US 12,293,578 B2
	Object detection method, object detection apparatus, and non-transitory computer-readable storage medium storing computer program
Hikaru Kurasawa, Matsumoto (JP)
Assigned to SEIKO EPSON CORPORATION, Tokyo (JP)
Filed by SEIKO EPSON CORPORATION, Tokyo (JP)
Filed on Nov. 24, 2021, as Appl. No. 17/535,141.
Claims priority of application No. 2020-194817 (JP), filed on Nov. 25, 2020.
Prior Publication US 2022/0164577 A1, May 26, 2022
Int. Cl. G06V 10/82 (2022.01); G06V 10/40 (2022.01); G06V 10/74 (2022.01); G06V 10/94 (2022.01); G06V 20/00 (2022.01)

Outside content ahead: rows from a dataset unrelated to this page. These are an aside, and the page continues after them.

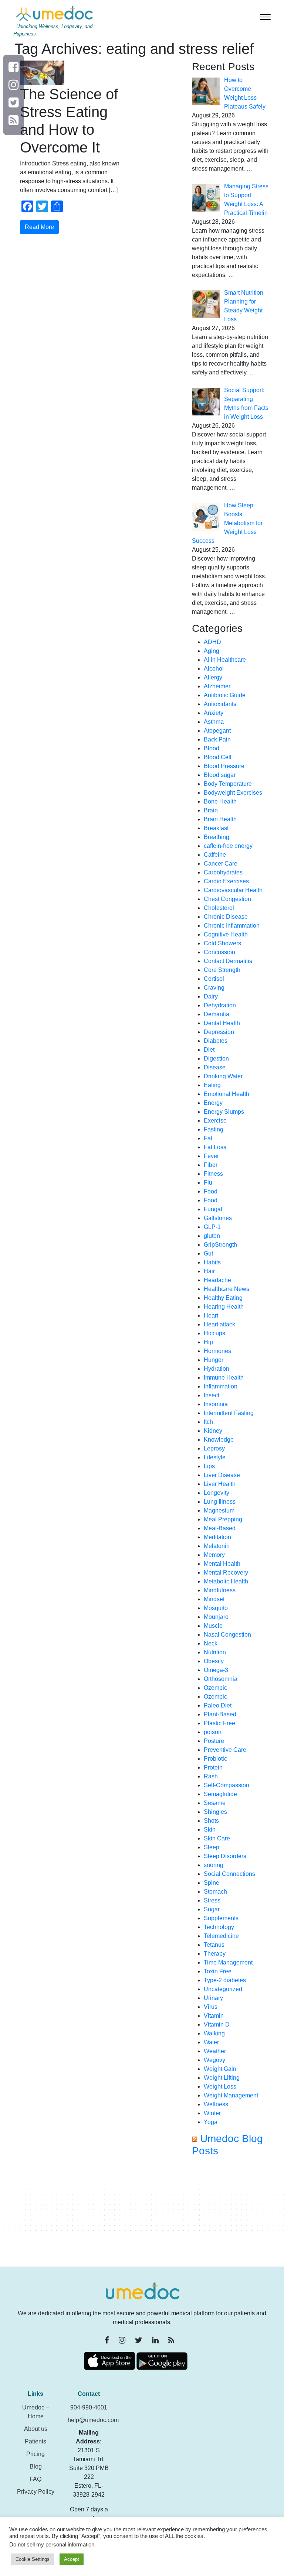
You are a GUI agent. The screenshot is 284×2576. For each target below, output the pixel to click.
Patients (35, 2441)
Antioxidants (220, 704)
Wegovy (214, 2060)
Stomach (215, 1891)
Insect (211, 1395)
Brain (211, 810)
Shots (211, 1821)
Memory (214, 1555)
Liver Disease (222, 1475)
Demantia (216, 1014)
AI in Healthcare (225, 660)
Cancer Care (220, 863)
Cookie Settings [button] (33, 2559)
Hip (208, 1342)
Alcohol (214, 668)
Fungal (213, 1209)
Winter (212, 2113)
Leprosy (214, 1448)
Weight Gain (220, 2069)
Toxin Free (217, 1971)
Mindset (214, 1599)
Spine (211, 1883)
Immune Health (224, 1377)
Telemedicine (221, 1936)
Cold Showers (222, 943)
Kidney (213, 1431)
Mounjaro (216, 1617)
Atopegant (217, 730)
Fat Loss (215, 1147)
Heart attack (219, 1324)
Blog (36, 2466)
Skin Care (217, 1838)
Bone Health (220, 801)
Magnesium (219, 1510)
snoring (213, 1865)
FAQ (35, 2479)
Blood (211, 748)
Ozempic (215, 1688)
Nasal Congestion (227, 1634)
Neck (210, 1643)
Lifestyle (215, 1457)
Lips (209, 1466)
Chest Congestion (227, 899)
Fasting (213, 1129)
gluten (212, 1236)
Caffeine (215, 855)
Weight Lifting (222, 2078)
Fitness (213, 1174)
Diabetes (215, 1041)
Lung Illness (220, 1501)
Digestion (216, 1058)
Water (211, 2042)
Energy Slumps (224, 1112)
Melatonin (217, 1546)
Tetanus (214, 1945)
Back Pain (217, 739)
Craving (214, 987)
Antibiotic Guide (225, 695)
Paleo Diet (217, 1705)
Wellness (216, 2104)
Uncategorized (223, 1989)
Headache (217, 1280)
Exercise (215, 1120)
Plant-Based (220, 1714)
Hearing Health (224, 1307)
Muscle (213, 1626)
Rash (211, 1776)
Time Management (228, 1962)
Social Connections (229, 1874)
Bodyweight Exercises (233, 792)
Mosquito (216, 1608)
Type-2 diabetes (225, 1980)
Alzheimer (217, 686)
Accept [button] (71, 2559)
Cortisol (214, 979)
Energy (213, 1103)
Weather (215, 2051)
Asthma (214, 722)
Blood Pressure (224, 766)
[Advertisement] (231, 2215)
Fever (211, 1156)
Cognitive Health (226, 934)
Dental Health (222, 1023)
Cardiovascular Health (233, 890)
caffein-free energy (228, 846)
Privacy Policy (35, 2491)
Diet (209, 1049)
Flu (208, 1182)
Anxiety (213, 713)
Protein (213, 1767)
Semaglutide (220, 1794)
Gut (208, 1253)
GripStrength (220, 1244)
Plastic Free (219, 1723)
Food (210, 1191)
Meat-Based (220, 1528)
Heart (211, 1315)
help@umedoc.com (93, 2420)
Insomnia (216, 1404)
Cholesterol (219, 908)
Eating (212, 1085)
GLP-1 (212, 1227)
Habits (212, 1262)
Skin (210, 1829)
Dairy (211, 996)
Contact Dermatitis (228, 961)
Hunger (213, 1360)
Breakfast (216, 828)
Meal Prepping (223, 1519)
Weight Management (231, 2095)
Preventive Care (225, 1750)
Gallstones (218, 1218)
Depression (219, 1032)
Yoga (210, 2122)
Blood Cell (217, 757)
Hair (209, 1271)
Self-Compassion (226, 1785)
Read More (39, 227)
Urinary (213, 1998)
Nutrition (215, 1652)
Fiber (210, 1165)
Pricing (35, 2454)
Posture (214, 1741)
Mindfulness (220, 1590)
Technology (219, 1927)
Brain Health (220, 819)
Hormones (217, 1351)
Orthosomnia (220, 1679)
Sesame (215, 1803)
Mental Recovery (226, 1572)
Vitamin (214, 2015)
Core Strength (222, 970)
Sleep (211, 1847)
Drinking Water (223, 1076)
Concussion (219, 952)
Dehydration (220, 1005)
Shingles (215, 1812)
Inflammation (220, 1386)
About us (35, 2429)
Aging (211, 651)
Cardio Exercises (226, 881)
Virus (210, 2007)
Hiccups (214, 1333)
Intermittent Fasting (229, 1413)
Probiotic (215, 1758)
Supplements (221, 1918)
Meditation (217, 1537)
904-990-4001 (88, 2407)
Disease (215, 1067)
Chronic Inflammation (232, 925)
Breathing (216, 837)
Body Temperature (228, 784)
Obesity (214, 1661)
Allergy (213, 677)
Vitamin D (217, 2024)
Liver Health (220, 1484)
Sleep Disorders (225, 1856)
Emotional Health (226, 1094)
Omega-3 (216, 1670)
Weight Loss (220, 2086)
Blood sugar (220, 775)
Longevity (216, 1493)
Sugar (212, 1909)
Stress (212, 1900)
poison (213, 1732)
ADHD (212, 642)
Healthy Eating (223, 1298)
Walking (214, 2033)
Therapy (215, 1953)
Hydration (216, 1369)
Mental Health (222, 1564)
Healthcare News (226, 1289)
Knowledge (219, 1439)
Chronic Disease (226, 917)
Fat (208, 1138)
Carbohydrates (223, 872)
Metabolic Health (226, 1581)
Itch (208, 1422)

CPC G06V 20/00 (2022.01) [G06V 10/40 (2022.01); G06V 10/74 (2022.01); G06V 10/82 (2022.01); G06V 10/95 (2022.01)]

4 Claims

1. An object detection method of causing one or more processors to detect an object from an input image, by using a vector neural network type machine learning model having a plurality of vector neuron layers, the vector neuron layers having different channels, kernel sizes and strides, the machine learning model being configured to, when a patch image having a predetermined size smaller than the input image is input to the machine learning model, output a determination value indicating that the patch image belongs to one of a plurality of classes, the object detection method comprising:

generating a similarity image by inputting the input image to the machine learning model, and obtaining a similarity from an output of at least one specific layer among the plurality of vector neuron layers for each pixel of the specific layer, the similarity indicating a degree of being similar to a feature of any class among the plurality of classes; and

generating a discriminant image including at least an unknown label by comparing the similarity of each pixel in the similarity image to a predetermined threshold value, and, when the similarity is less than the predetermined threshold value, assigning the unknown label to the pixel, wherein

the generating of the similarity image includes generating an output image from an output of the machine learning model in response to the input of the input image, the output image in which a known label indicating the class to which the output image belongs among the plurality of classes is assigned to each pixel, the generating of the discriminant image includes setting the unknown label to some pixels of the output image with reference to the discriminant image,

two or more specific layers are provided,

the generating of the similarity image includes obtaining the similarity image for each of the two or more specific layers, and

the generating of the discriminant image includes

obtaining the discriminant image for each of the two or more specific layers, and

when the unknown label is assigned to a predetermined number of corresponding pixels among corresponding pixels of the discriminant image for each of the two or more specific layers for each pixel of the output image, setting the unknown label to the pixel of the output image.